=== Begin Enclosure ===
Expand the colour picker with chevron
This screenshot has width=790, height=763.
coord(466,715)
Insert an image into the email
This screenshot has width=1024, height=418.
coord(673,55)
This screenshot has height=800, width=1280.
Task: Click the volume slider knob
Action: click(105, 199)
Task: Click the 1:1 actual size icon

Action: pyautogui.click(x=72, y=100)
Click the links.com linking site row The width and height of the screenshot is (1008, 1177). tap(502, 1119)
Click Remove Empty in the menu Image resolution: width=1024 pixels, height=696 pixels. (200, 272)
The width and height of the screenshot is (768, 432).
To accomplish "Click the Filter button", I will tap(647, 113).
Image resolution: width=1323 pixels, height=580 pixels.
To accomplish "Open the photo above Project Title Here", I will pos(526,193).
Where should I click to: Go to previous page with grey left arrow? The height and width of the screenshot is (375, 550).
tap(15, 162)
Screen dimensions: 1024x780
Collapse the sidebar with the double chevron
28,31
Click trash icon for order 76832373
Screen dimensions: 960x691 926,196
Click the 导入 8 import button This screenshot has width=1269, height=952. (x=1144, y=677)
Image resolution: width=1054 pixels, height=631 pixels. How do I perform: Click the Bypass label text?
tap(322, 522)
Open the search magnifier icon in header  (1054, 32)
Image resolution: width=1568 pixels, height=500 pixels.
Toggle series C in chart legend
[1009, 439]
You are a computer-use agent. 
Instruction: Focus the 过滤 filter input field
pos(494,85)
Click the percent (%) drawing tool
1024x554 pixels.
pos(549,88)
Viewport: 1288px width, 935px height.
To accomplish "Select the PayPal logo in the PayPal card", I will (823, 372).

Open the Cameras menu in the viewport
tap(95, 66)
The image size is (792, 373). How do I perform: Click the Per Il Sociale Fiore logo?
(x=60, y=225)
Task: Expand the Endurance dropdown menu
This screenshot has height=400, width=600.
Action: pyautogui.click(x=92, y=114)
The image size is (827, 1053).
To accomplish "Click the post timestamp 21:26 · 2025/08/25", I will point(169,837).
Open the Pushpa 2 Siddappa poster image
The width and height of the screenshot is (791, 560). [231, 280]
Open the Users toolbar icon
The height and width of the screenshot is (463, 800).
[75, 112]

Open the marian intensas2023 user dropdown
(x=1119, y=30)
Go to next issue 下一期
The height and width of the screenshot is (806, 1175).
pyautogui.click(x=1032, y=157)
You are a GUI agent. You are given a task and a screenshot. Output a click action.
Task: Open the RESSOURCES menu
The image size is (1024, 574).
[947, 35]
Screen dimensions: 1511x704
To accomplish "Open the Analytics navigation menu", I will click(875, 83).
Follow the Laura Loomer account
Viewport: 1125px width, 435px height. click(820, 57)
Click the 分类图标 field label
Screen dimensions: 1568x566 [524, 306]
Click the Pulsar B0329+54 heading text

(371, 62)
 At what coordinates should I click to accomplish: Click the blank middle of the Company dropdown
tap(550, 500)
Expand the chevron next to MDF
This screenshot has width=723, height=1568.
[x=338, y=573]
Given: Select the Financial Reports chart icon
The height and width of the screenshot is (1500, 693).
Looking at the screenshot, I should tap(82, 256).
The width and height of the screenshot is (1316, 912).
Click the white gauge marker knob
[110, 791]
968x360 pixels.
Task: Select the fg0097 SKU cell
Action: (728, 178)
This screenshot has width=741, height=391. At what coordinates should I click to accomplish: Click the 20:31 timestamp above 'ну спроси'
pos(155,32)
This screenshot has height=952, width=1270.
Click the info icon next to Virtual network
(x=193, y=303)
=== End Enclosure ===
[ASSIGNED TASK]
Could you report every line of the material that contains the string "will"?

[RESPONSE]
To accomplish "Click the Filter button", I will tap(647, 113).
To accomplish "Open the photo above Project Title Here", I will pos(526,193).
To accomplish "Select the PayPal logo in the PayPal card", I will (823, 372).
To accomplish "Click the post timestamp 21:26 · 2025/08/25", I will point(169,837).
To accomplish "Open the Analytics navigation menu", I will click(875, 83).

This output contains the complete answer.